EXERCISE AIM: Can you retype the listing from the line with "Click the TERRAIN logo on the map" through the end of the listing, leaving the pictures out?

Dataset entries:
>>>

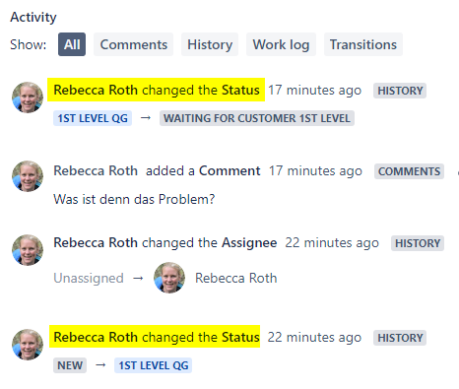The image size is (459, 389).
Task: Click the COMMENTS tag on the comment entry
Action: [x=409, y=171]
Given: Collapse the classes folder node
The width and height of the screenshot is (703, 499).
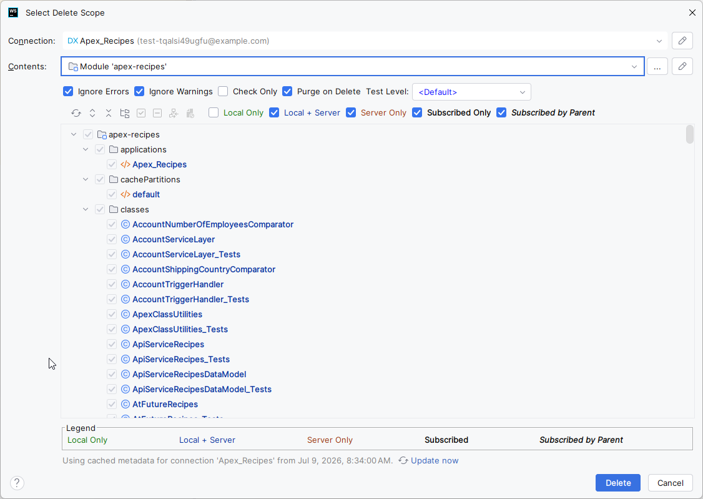Looking at the screenshot, I should pos(86,209).
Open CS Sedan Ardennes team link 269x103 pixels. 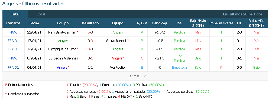point(63,58)
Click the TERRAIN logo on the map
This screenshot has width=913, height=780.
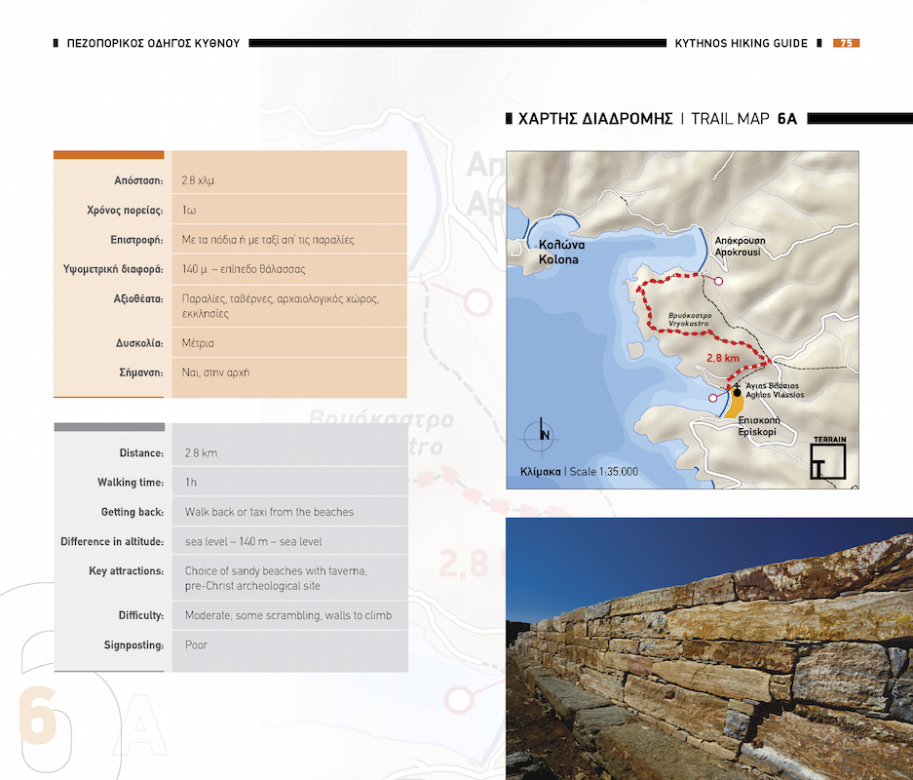click(x=828, y=459)
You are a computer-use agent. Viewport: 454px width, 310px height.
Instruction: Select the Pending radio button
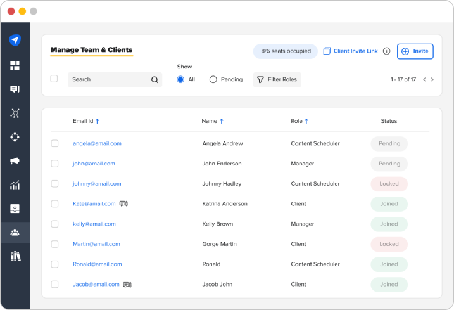point(213,79)
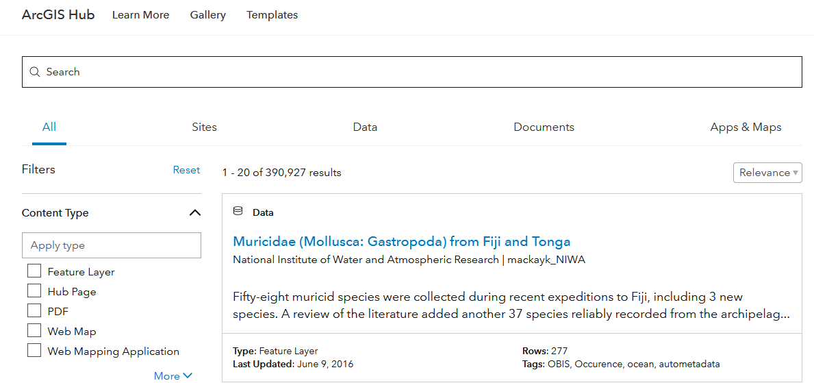The width and height of the screenshot is (814, 383).
Task: Toggle the Web Mapping Application checkbox
Action: coord(34,351)
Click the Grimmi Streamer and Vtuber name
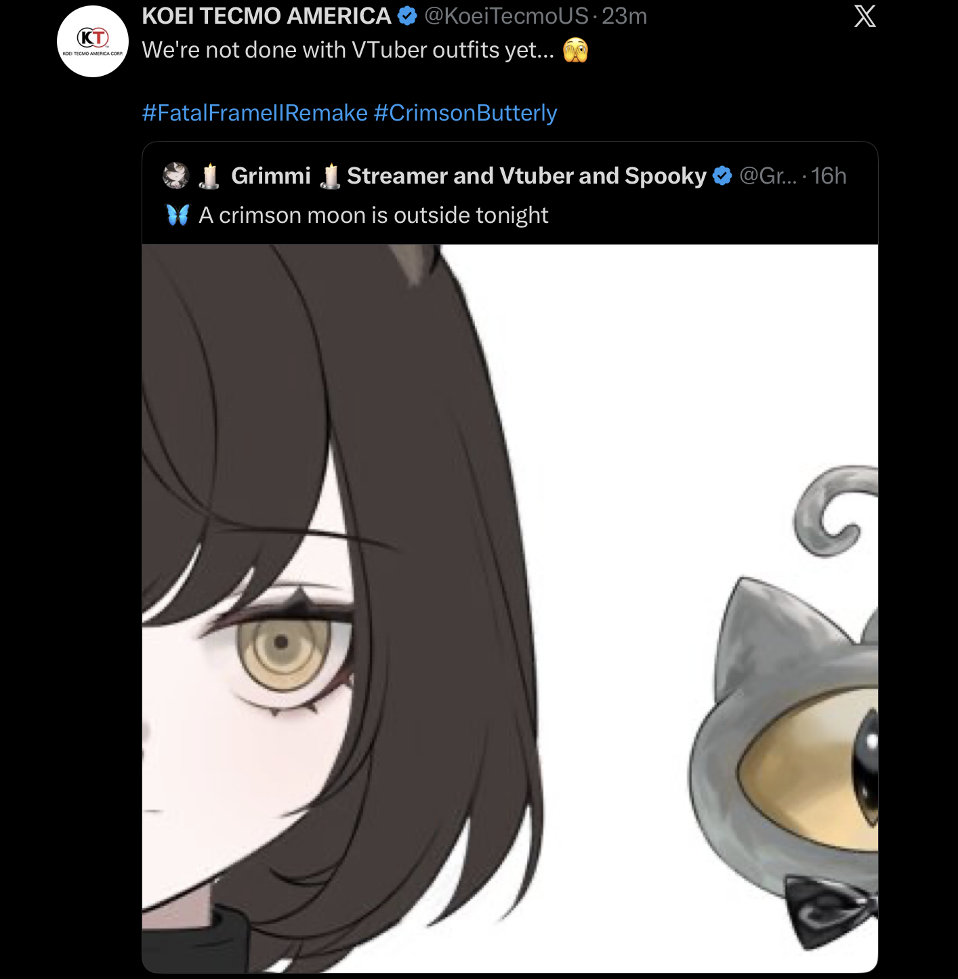This screenshot has height=979, width=958. 469,176
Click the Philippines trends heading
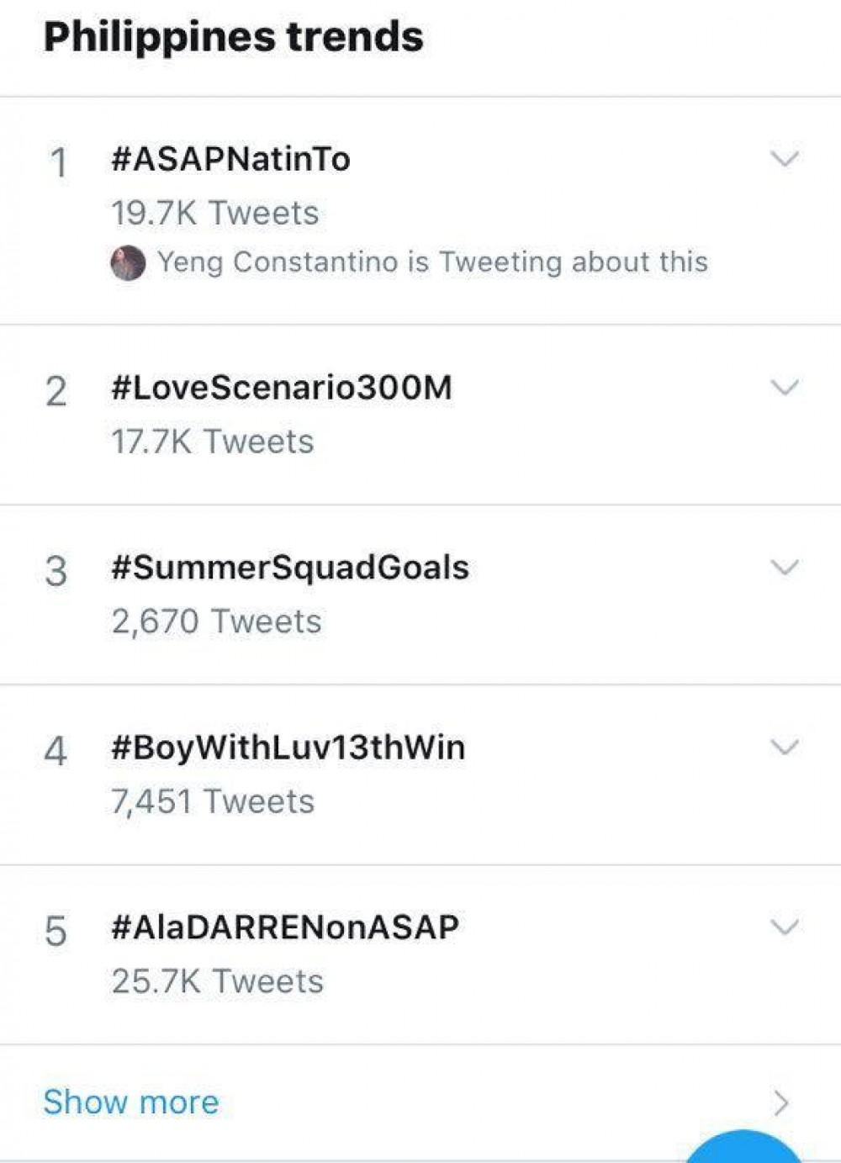 [234, 37]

<<<

EXERCISE OUTPUT:
Click the TERRAIN logo on the map
This screenshot has width=913, height=780.
click(x=828, y=459)
You are a computer-use agent. Viewport: 454px width, 310px height.
Instruction: Select the Pending radio button
point(213,79)
The width and height of the screenshot is (814, 383).
Task: Toggle the Web Mapping Application checkbox
Action: coord(34,351)
Click the Grimmi Streamer and Vtuber name
This screenshot has height=979, width=958. 469,176
Click the Philippines trends heading
 [234, 37]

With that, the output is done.